Zachowując wszelkie proporcje można się mocno zastanawiać, jak przenieść sposoby finansowania klubu z NBA na PLK, skoro pomiędzy tymi ligami jest tak duża przepaść finansowa.

Prezes Andrzej Dolny Prezes Andrzej Dolny
- Problem polega na tym, że klub koszykarski w Europie jest reklamowym słupem ogłoszeniowym. Zupełnie inaczej wygląda to w NBA. Klub czy zespół jest tam produktem i wartością samą w sobie. Upraszczając, możemy zidentyfikować trzy główne źródła budowy klubowych budżetów w NBA, które są mniej więcej równe. Stanowią je: prawa telewizyjne, dochód biletowy/karnetowy oraz trzecia grupa - zawierająca catering, gadżety plus wpływy od sponsorów. Ci ostatni budują swoją komunikację w oparciu o markę klubu. Jak wiemy u nas sytuacja jest zgoła odmienna. Czy jednak da się to zmieć w krótkim terminie? Nie. W średnim terminie? Też nie. W długim? Być może - mówi Dolny.

Porównując konstrukcję budżetów na pierwszy rzut oka widać, że w TBL, klub oparty na standardach NBA nie przetrwałby nawet miesiąca. W Polsce wpływy z biletów stanowią skromny ułamek budżetów klubu. Przychody ze sprzedaży wejściówek najczęściej nie rekompensują nawet kosztu organizacji meczu. Podobnie jest z prawami telewizyjnymi, czy cateringiem i gadżetami.

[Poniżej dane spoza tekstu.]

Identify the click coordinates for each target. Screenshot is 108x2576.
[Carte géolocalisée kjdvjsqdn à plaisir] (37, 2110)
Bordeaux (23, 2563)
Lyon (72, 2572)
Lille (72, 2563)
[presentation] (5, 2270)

- Ci, którzy mówią, że siła nabywcza Amerykanów jest większa niż Polaków, zapominają o dalszej części wyliczanki. Przeciętny Amerykanin zarabia około trzykrotnie więcej niż przeciętny Polak. Jeżeli najdroższy bilet na mecz Trefla kosztuje 25 zł, to oznacza, że mieszkaniec Stanów Zjednoczonych mógłby oczekiwać w USA ceny porównywalnej - około 75 złotych. Tymczasem bilet na mecz przedsezonowy kosztuje od 35 do 1200 dolarów. Jeśli przyjmiemy średnią cenę biletu w przeciętnym miejscu, to wyjdzie nam koszt ok 60-70 dolarów. Uwzględniając nawet parytet nabywczy, cena nadal jest około trzykrotnie wyższa niż w Polsce - wylicza prezes Trefla.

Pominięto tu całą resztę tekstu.